French Army general (1935–2020)

Marc Monchal (27 August 1935 – 12 November 2020) was a French army general. In addition to his status as an army general, he served as Chief of Staff of the French Army from 17 April 1991 to 27 August 1996 after having been Head of the Minister of Defence's military cabinet from 17 April 1989 to 17 May 1991.

==Biography==
At the age of one, Monchal lost his father. His mother worked as a grocer during his youth. He was admitted to the École spéciale militaire de Saint-Cyr in 1954 and he chose to serve in the artillery. He then attended the École d’application de l’Artillerie in Metz.

Monchal served in the Algerian War in the 24th Artillery Regiment, then in the 35th Parachute Artillery Regiment, where he was promoted to brigadier general in June 1984.

In April 1989, Minister of Armed Forced Jean-Pierre Chevènement named Monchal Head of the Minister of Defence's military cabinet, succeeding Jacques Lanxade.
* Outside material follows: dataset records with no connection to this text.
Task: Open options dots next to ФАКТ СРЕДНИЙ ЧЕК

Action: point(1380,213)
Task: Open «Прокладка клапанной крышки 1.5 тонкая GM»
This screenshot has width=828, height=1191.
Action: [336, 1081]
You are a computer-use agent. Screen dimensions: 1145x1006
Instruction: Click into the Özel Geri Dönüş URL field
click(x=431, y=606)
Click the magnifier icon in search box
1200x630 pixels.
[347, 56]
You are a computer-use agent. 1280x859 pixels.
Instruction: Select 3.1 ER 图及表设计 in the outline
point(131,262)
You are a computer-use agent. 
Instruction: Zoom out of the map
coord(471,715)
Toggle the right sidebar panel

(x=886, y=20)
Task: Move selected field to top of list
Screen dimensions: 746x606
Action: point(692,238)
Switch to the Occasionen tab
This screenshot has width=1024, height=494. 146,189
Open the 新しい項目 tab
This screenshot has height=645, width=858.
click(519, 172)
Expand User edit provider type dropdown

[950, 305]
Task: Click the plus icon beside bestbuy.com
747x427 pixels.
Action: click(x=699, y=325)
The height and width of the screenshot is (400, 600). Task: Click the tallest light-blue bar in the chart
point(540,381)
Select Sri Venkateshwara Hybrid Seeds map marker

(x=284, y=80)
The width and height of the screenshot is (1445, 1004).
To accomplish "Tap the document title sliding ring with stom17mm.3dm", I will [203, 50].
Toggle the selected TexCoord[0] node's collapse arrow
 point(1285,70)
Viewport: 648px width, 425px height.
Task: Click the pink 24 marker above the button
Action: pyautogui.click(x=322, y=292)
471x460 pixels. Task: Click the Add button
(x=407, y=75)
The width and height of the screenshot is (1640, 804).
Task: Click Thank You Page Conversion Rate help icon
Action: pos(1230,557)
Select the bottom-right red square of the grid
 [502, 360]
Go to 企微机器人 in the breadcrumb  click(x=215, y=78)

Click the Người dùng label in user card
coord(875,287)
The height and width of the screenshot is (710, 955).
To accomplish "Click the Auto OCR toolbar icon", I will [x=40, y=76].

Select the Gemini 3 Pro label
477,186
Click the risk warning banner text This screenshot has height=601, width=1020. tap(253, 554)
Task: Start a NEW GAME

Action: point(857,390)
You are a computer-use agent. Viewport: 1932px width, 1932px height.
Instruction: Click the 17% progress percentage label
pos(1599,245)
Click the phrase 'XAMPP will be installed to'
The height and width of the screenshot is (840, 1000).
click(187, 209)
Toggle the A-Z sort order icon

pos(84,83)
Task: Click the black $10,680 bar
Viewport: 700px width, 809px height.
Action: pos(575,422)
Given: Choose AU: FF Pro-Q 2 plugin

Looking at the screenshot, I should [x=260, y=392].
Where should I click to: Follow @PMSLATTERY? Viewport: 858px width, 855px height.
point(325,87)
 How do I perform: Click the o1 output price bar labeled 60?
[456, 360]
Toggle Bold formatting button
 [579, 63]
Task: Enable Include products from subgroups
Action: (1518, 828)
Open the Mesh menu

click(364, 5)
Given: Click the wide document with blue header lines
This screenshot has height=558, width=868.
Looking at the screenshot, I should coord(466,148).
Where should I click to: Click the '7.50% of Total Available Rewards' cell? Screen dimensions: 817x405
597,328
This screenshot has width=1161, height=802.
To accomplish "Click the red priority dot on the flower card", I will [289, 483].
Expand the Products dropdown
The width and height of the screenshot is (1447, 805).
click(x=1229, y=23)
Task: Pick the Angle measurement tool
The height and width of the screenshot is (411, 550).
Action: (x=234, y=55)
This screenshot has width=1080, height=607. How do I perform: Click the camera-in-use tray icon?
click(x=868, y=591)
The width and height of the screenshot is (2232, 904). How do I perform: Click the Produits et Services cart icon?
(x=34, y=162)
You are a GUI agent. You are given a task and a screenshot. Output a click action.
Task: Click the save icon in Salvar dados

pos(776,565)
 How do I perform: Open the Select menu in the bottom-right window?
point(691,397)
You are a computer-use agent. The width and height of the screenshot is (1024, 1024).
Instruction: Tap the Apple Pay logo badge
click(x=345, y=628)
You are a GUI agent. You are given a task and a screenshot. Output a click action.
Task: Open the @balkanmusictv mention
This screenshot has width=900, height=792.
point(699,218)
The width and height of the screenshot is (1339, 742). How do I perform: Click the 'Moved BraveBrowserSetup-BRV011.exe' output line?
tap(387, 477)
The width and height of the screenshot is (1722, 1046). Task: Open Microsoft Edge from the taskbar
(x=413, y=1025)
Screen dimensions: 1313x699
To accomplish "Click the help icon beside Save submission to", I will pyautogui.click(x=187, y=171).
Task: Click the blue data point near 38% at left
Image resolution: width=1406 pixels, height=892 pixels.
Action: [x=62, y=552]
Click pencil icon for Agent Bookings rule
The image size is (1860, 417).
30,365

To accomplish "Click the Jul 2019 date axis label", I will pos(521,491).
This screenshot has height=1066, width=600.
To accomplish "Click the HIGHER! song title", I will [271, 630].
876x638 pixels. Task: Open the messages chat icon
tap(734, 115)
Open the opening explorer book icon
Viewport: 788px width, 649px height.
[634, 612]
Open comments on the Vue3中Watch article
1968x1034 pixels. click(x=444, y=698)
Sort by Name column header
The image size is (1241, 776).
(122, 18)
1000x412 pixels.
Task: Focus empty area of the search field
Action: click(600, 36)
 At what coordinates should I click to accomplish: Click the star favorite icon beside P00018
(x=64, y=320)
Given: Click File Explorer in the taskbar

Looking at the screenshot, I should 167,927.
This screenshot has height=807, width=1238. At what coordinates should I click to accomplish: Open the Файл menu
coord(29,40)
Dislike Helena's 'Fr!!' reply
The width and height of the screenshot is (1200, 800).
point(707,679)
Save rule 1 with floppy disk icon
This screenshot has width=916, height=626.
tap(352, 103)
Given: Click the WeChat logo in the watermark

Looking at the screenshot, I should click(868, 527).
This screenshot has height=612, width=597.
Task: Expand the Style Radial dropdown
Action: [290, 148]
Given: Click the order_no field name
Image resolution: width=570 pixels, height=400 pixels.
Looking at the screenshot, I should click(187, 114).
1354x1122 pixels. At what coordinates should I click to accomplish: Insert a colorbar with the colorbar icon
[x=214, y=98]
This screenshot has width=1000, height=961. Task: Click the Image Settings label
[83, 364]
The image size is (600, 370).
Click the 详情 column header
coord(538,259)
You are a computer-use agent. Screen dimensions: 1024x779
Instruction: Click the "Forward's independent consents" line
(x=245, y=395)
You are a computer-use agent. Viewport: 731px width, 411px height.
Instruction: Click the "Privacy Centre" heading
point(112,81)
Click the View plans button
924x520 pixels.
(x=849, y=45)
In April 1991, he accepted the position of Chief of Staff of the French Army, leaving his previous post to Jean Rannou. During his tenure as head of the French Army, he led France through the Yugoslav Wars and the Rwandan genocide. In 1996, the year he turned 61, he retired from the Army and left his position to Philippe Mercier. During his tenure, he created the Cellule d’aide aux blessés de l’armée de Terre, founded in 1993.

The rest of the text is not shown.